Selected extract:
Voyages of Myth & Memory: Gun Island by Amitav Ghosh
About this Blog
This blog is written as a response to the Flipped Learning (FL) Activity on Gun Island by Amitav Ghosh, assigned by Prof. Dilip Barad, Department of English, M.K. Bhavnagar University. The activity required students to watch a series of video lessons, complete two worksheets using Generative AI tools, and write a reflective blog embedding each video with critical notes. This blog fulfils all those requirements. The worksheet questions answered here are drawn from Prof. Barad's blog on Gun Island.
Why Gun Island Still Matters
Amitav Ghosh's Gun Island (2019) is not simply a novel — it is a reckoning. Published two years after his celebrated non-fiction work The Great Derangement, the book enacts in fiction precisely what that earlier volume argued: that literature must find new forms and new mythologies to honestly confront the planetary crisis of climate change. Following the reluctant rationalist Dinanath "Deen" Datta — a Brooklyn-based dealer of rare books — across three continents and five centuries of folklore, Ghosh weaves together the legend of the Bonduki Sadagar (the Gun Merchant), the wrath of the snake goddess Manasa Devi, the displacement of migrants crossing Mediterranean waters, the fires of Los Angeles, and the sinking streets of Venice into one urgent, panoramic story.
What makes the novel both challenging and rewarding is its insistence that myth and history are not opposites. They are partners. The ancient tale of a merchant fleeing divine wrath maps with uncanny precision onto the contemporary crisis of humans fleeing ecological collapse. To read Gun Island carefully is to discover that the stories our ancestors told were, in ways they could not have imagined, already warning us about right now.
This blog walks through each video lesson from Prof. Dilip Barad's teaching series, offering summaries, critical notes, and responses to the worksheet questions embedded in the course. The aim is not merely to summarise, but to think to connect the chapters of this remarkable novel to the larger world outside its pages.
Meeting the World of Gun Island
The three summary videos form the backbone of our introduction to the novel. Each traces a geographical and emotional arc: the mystical Sundarbans in Part I, the sprawling American landscape in Part II, and the waterlogged grandeur of Venice in Part III. Together they demonstrate how Ghosh transforms a road novel — or rather a sea-and-air novel — into an ecological parable.
Critical Note: The Sundarbans as Sacred Geography
What Prof. Barad's first video helps us appreciate is that the Sundarbans is not merely a setting — it is an argument. The mangrove forests straddling India and Bangladesh are among the world's most climate-vulnerable ecosystems: rising sea levels, intensifying cyclones, and the retreat of freshwater are already displacing communities who have lived there for generations. By anchoring his myth-investigation in this place, Ghosh immediately connects the ancient legend of the merchant's flight from divine wrath to the contemporary reality of communities forced to move by ecological forces they did not create.
The shrine of Manasa Devi, we are told, protected villagers during a devastating cyclone — an ambiguous miracle that the novel refuses to explain away. This moment establishes the novel's characteristic posture: not supernatural belief, but an openness to what Cinta later calls "the limits of human reason."

Assigned task:
Reproduce the portion of the Gun Island blog post above verbatim, starting at "Why Gun Island" and ending at "urgent, panoramic story.".

Record excerpts:
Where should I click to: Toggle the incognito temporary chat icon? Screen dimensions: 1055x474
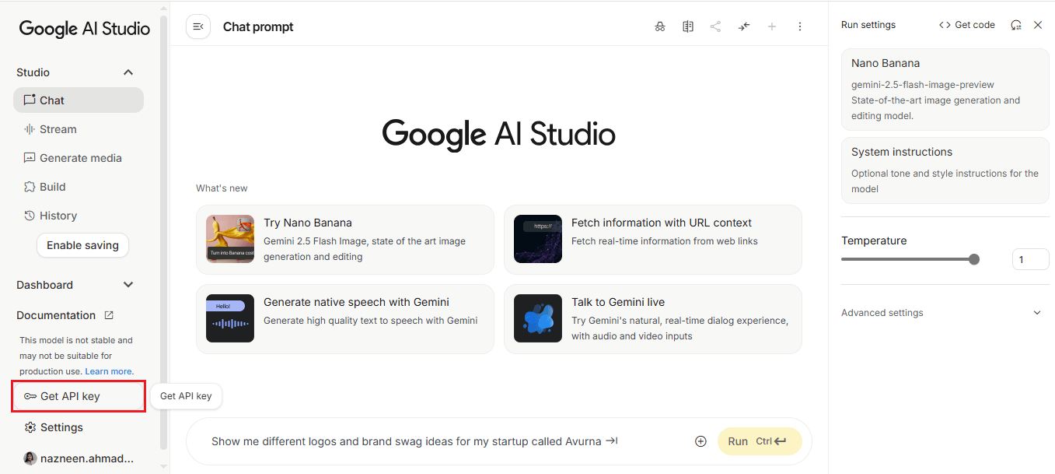[x=660, y=26]
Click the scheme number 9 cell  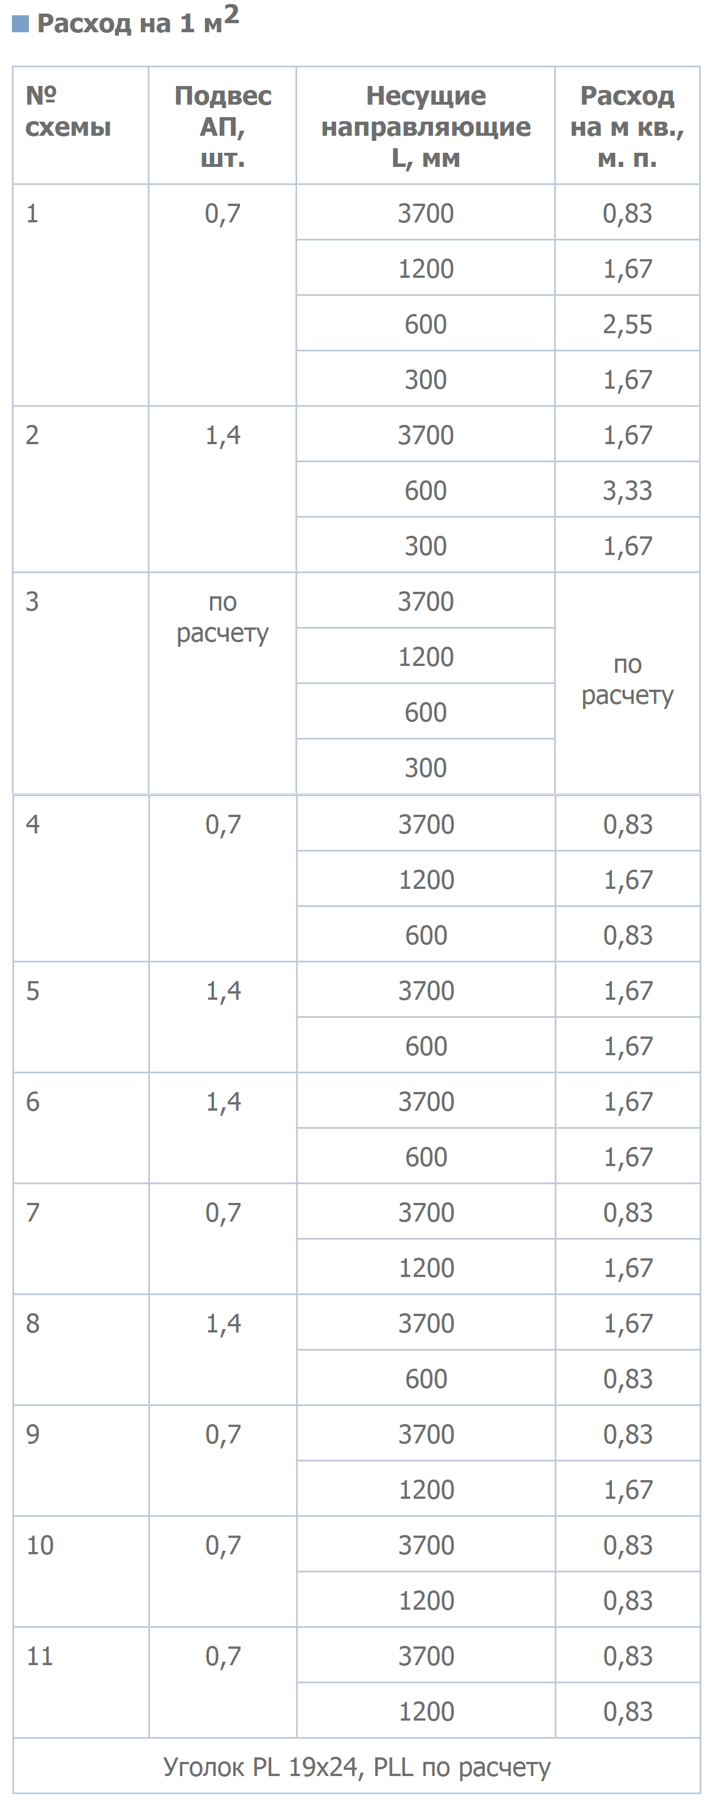click(82, 1460)
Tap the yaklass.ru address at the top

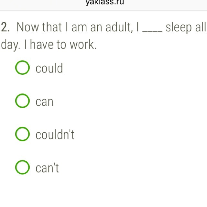[105, 3]
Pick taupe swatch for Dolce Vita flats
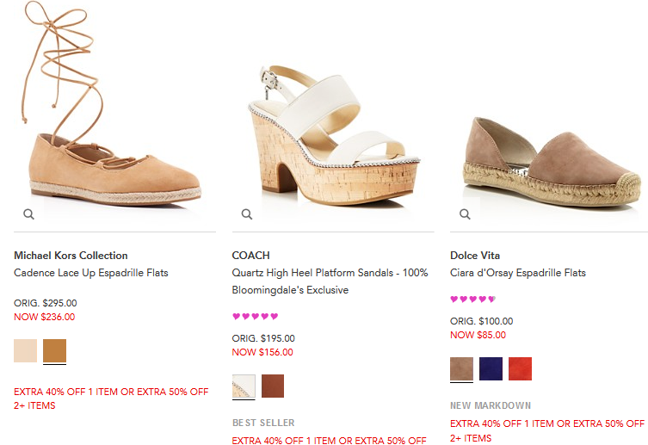 pyautogui.click(x=461, y=368)
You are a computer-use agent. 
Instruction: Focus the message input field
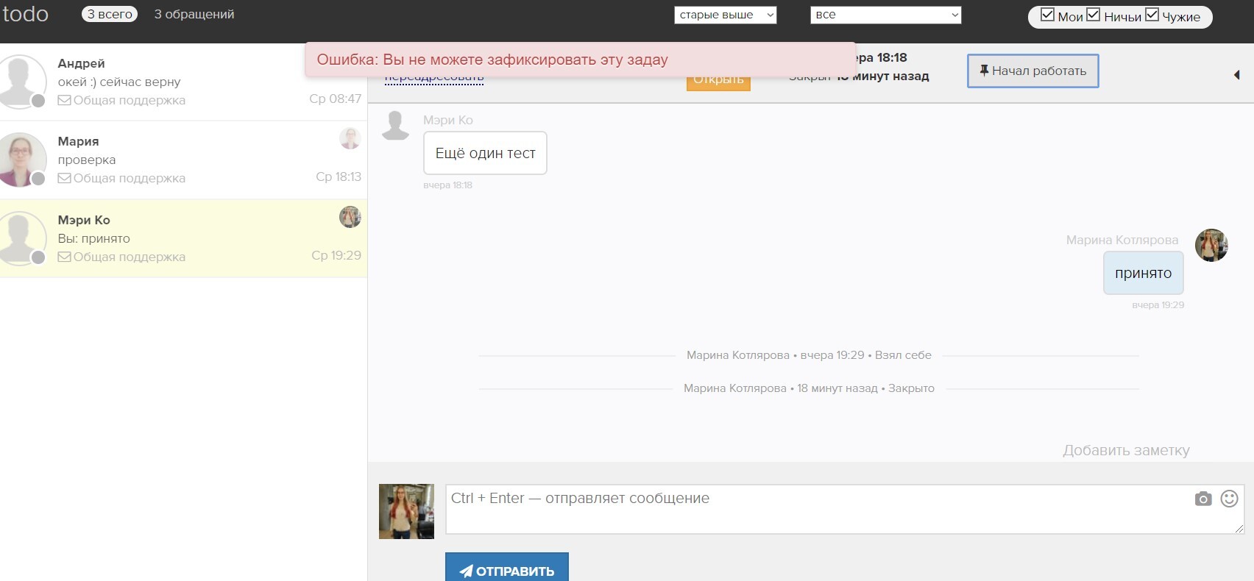817,509
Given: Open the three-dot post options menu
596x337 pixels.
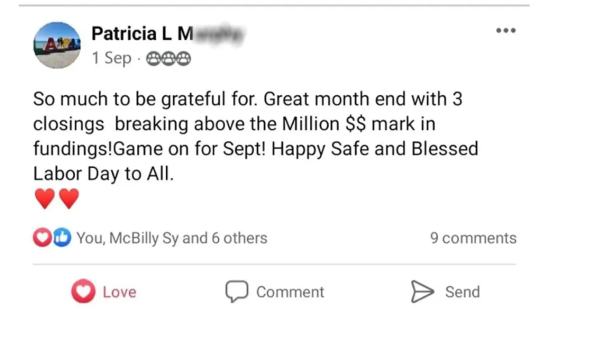Looking at the screenshot, I should pyautogui.click(x=506, y=30).
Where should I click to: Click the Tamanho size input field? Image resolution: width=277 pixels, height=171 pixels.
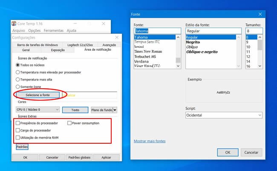(254, 31)
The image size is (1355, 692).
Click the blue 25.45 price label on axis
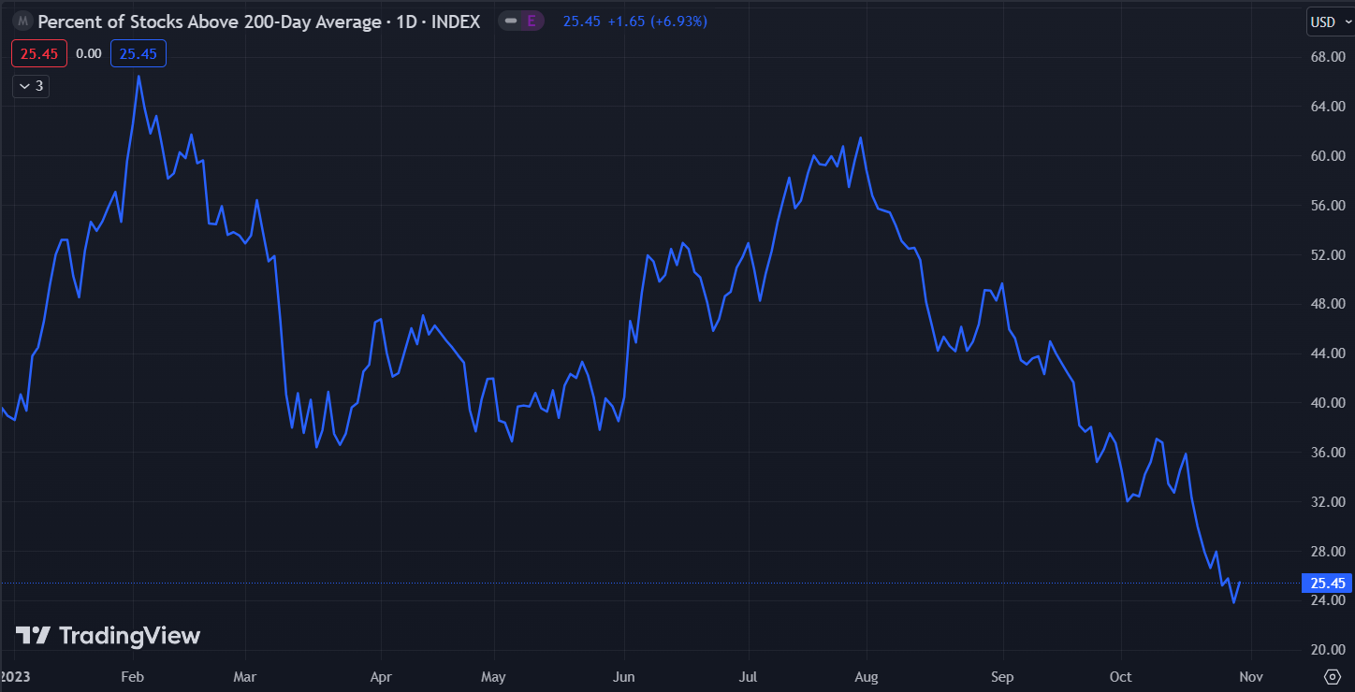coord(1327,584)
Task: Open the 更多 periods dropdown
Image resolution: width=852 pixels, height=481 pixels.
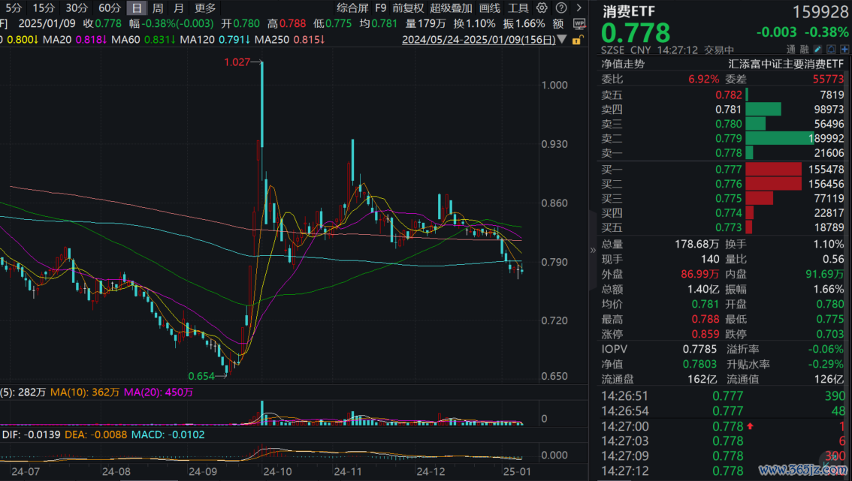Action: pyautogui.click(x=204, y=8)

Exercise output:
Why Gun Island Still Matters
Amitav Ghosh's Gun Island (2019) is not simply a novel — it is a reckoning. Published two years after his celebrated non-fiction work The Great Derangement, the book enacts in fiction precisely what that earlier volume argued: that literature must find new forms and new mythologies to honestly confront the planetary crisis of climate change. Following the reluctant rationalist Dinanath "Deen" Datta — a Brooklyn-based dealer of rare books — across three continents and five centuries of folklore, Ghosh weaves together the legend of the Bonduki Sadagar (the Gun Merchant), the wrath of the snake goddess Manasa Devi, the displacement of migrants crossing Mediterranean waters, the fires of Los Angeles, and the sinking streets of Venice into one urgent, panoramic story.